A financial scandal at Europe’s biggest theater continues to rock the institution to its foundations.
On March 11, 2014, the German artistic director of the Vienna Burg (“fortress”) theater, Matthias Hartmann, was fired without notice, an event previously unheard of at the Austrian institution.
The Burg is one of the biggest and wealthiest theaters in the whole world and also plays a big role in the way Austria markets itself to the world.
But the theater is burdened with enormous debts. And worse: a closer look at the Burg’s finances shows that even internal and external audits failed to identify the disaster taking shape behind the scenes.
Mr. Hartmann said he could not have known the extent to which the Burg’s finances were being mismanaged. But he had been running the theater for five years. How could he not have known what was going on, and shouldn’t he take responsibility for the scandal?

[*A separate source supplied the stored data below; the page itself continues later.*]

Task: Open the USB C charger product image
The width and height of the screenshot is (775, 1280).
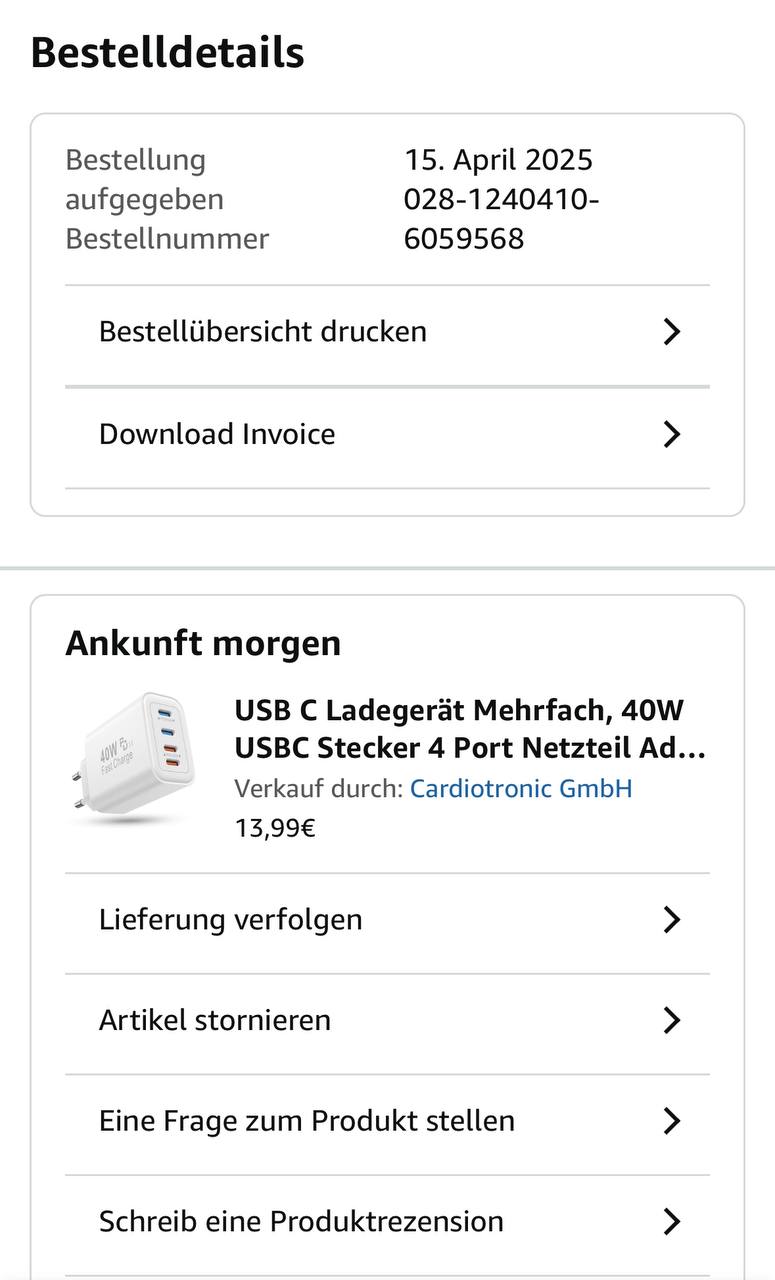Action: pyautogui.click(x=133, y=759)
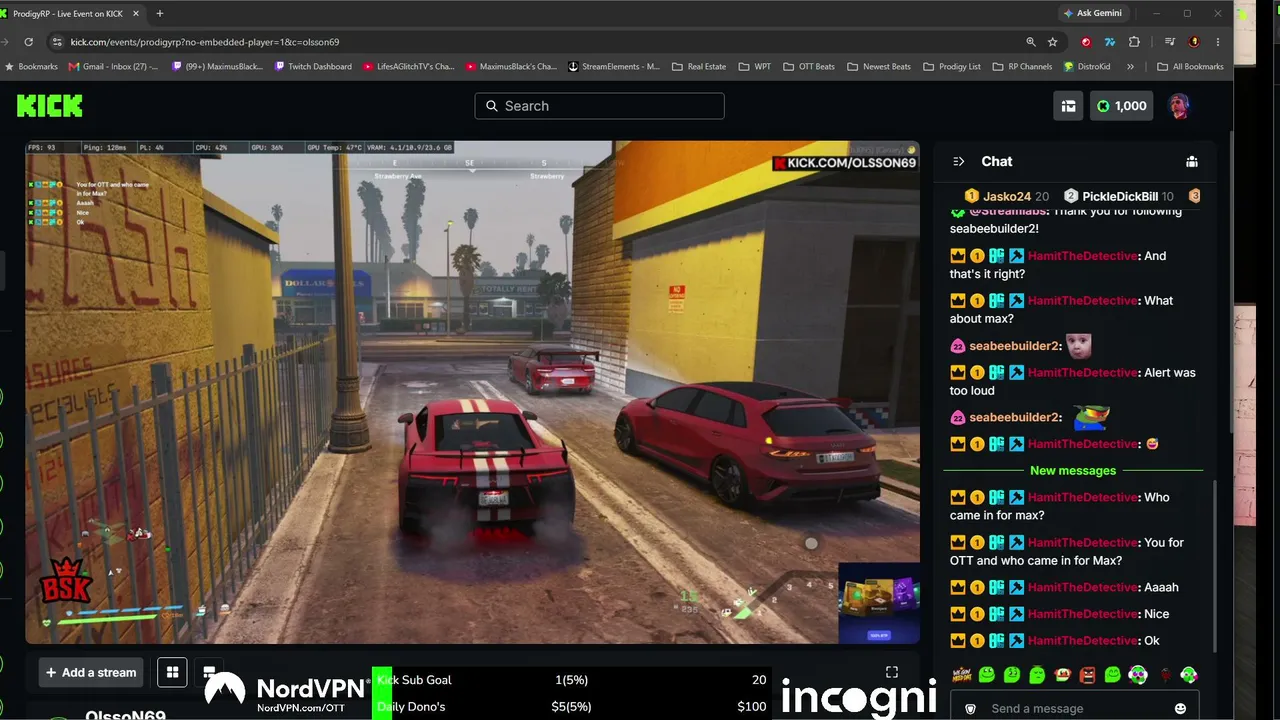This screenshot has width=1280, height=720.
Task: Focus the Send a message field
Action: pyautogui.click(x=1075, y=708)
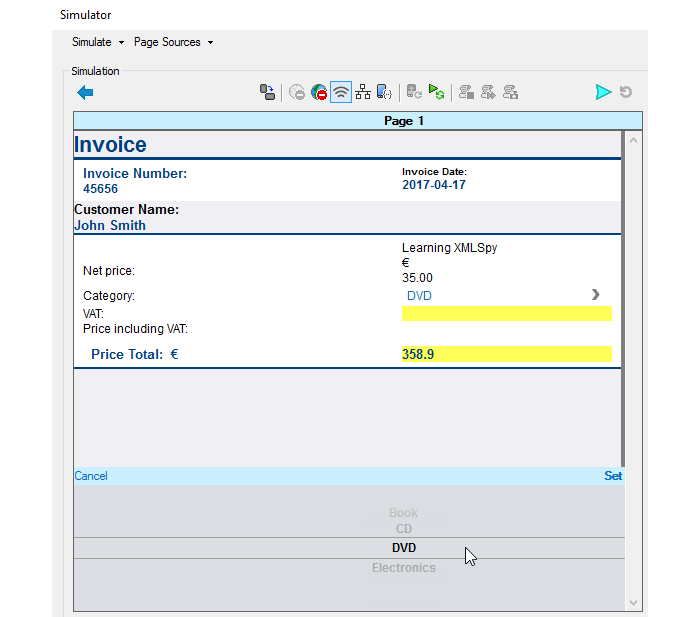The height and width of the screenshot is (617, 700).
Task: Click the grayed-out globe icon
Action: click(x=297, y=93)
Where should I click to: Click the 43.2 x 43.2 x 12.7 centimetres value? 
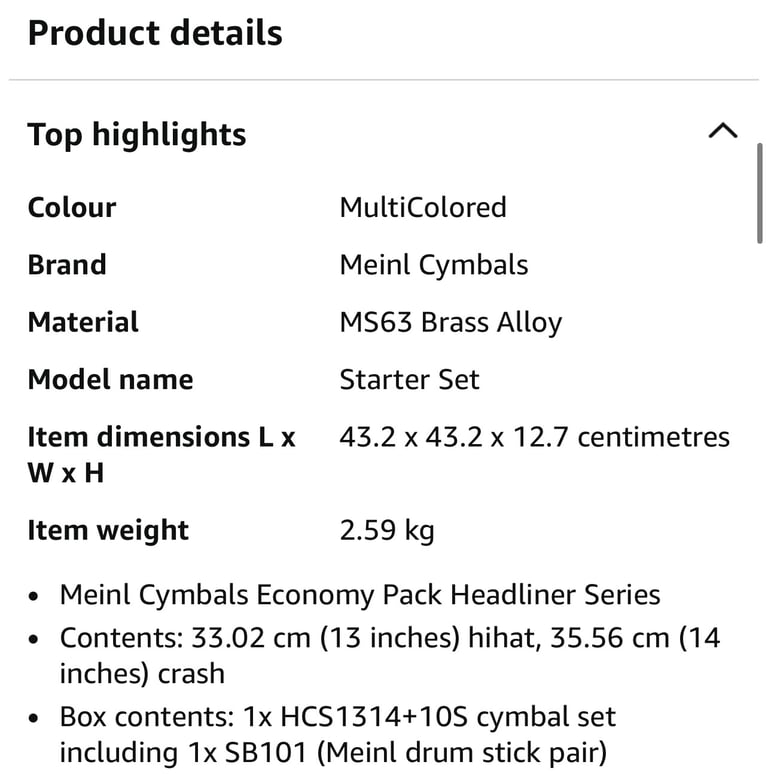click(535, 437)
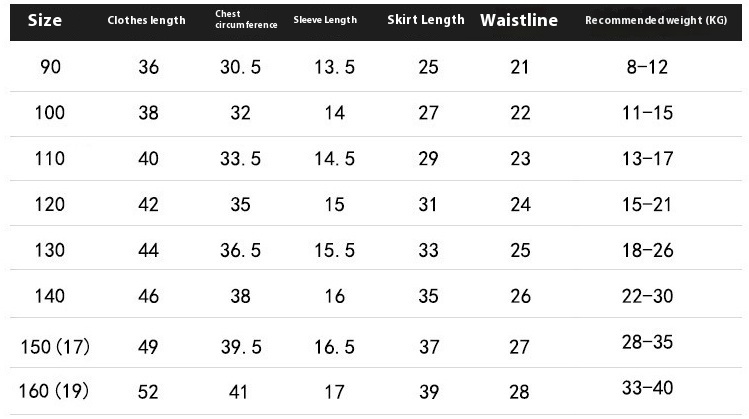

Mr. Hartmann is now suing the theater for firing him and lawyers in Vienna are considering whether his dismissal was lawful.
Looking back, in 2011, Mr. Hartmann called on Peter F. Raddatz, the financial director at Hamburg’s Schauspielhaus theater, to carry out an external audit of the Burg theater’s finances. Asked about Mr. Hartmann’s role in the problems today, Mr. Raddatz said, “He couldn’t have made sense of the shadow economy in place during his time there.”

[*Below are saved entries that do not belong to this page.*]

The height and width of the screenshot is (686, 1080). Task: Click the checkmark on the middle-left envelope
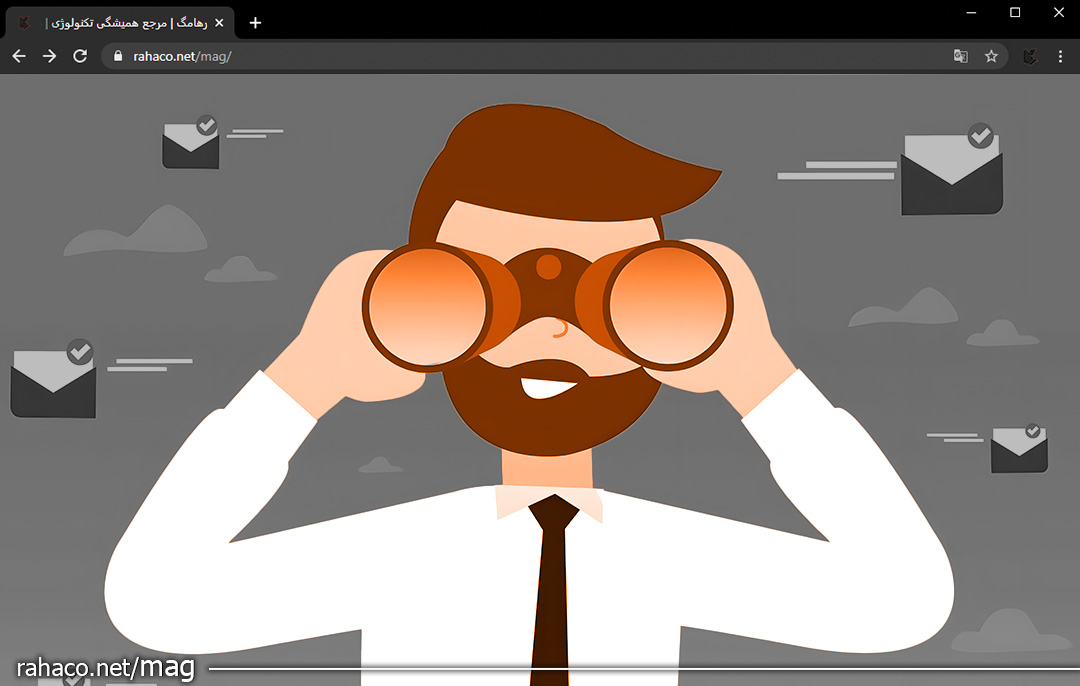(x=80, y=351)
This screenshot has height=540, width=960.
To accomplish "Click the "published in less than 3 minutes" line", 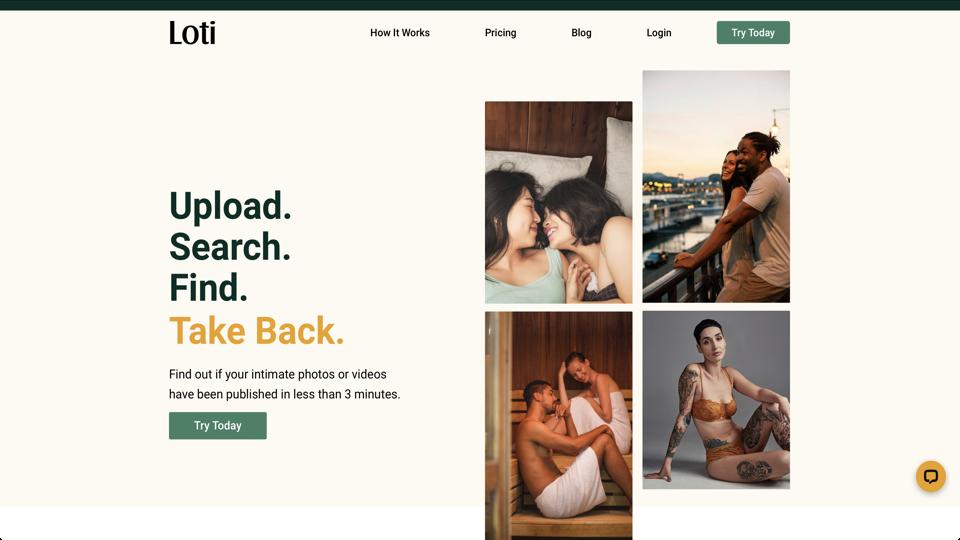I will click(285, 394).
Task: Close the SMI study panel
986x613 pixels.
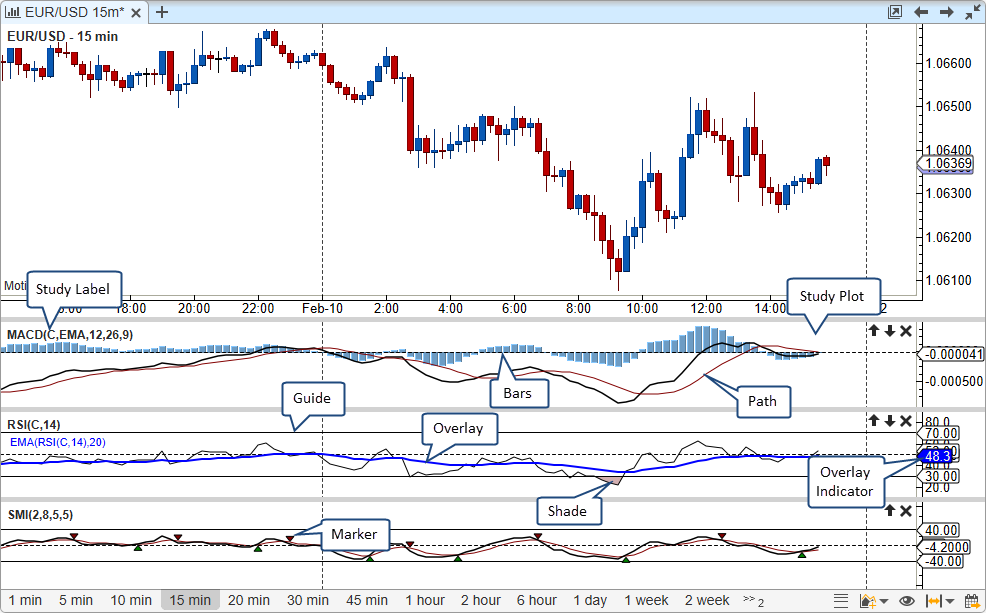Action: pos(906,511)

When explaining why he had not spotted the gaps in the theater’s balance sheet, Mr. Raddatz said that the financial manager of the Burg theatre, Silvia Stantejsky, operated a “container system” which obscured some financial transactions. This system had been in place long before Mr. Hartmann reached the Burg theater.
“All we are interested in is breaking even.”
A report compiled by Georg Springer, a lawyer who heads the Burg Theater’s supervisory board, stated that Mr. Hartmann did not take his role as a supervisor and controller of the financial director Ms. Stantejsky seriously. These are weighty accusations against Mr. Hartmann.
In the Burg Theater, financial planning took place without actually knowing where the money would come from.
In June 2008, the Burg had a debt of €4.4 million. “All we are interested in is breaking even,” said Mr. Springer, when asked how the theater would get back into profit. On the question of how the supervisory board would help the theater to break even, he said he didn’t care. This was not the supervisory board’s problem but that of the financial directors, and they would need to sort it out.
The financial scandal at the Burg Theater seems to have arisen from a “leave it until the last minute” approach. Imaginary thinking as a way of taking care of things – a philosophy that every theater person knows won’t work. Three months would not be enough to fix such financial shortfalls. To do so, productions would need to be cancelled or significant numbers of people fired, two measures which would need more time.
Thomas Bernhard, one of Austria’s greatest authors, has written repeatedly about the Burg and his hatred for the theater was evident. One of the characters in his play Elizabeth II said, “the Germans bring a whiff of fresh air into the Burg theater before the boring emptiness sinks in again (…) this theater was and will always be antiquated and dusty.”
This time it was different – the Germans didn’t bring fresh air into Austria’s most prestigious institution. The German director of the Burg theater fell hard and pulled the whole fortress down with him.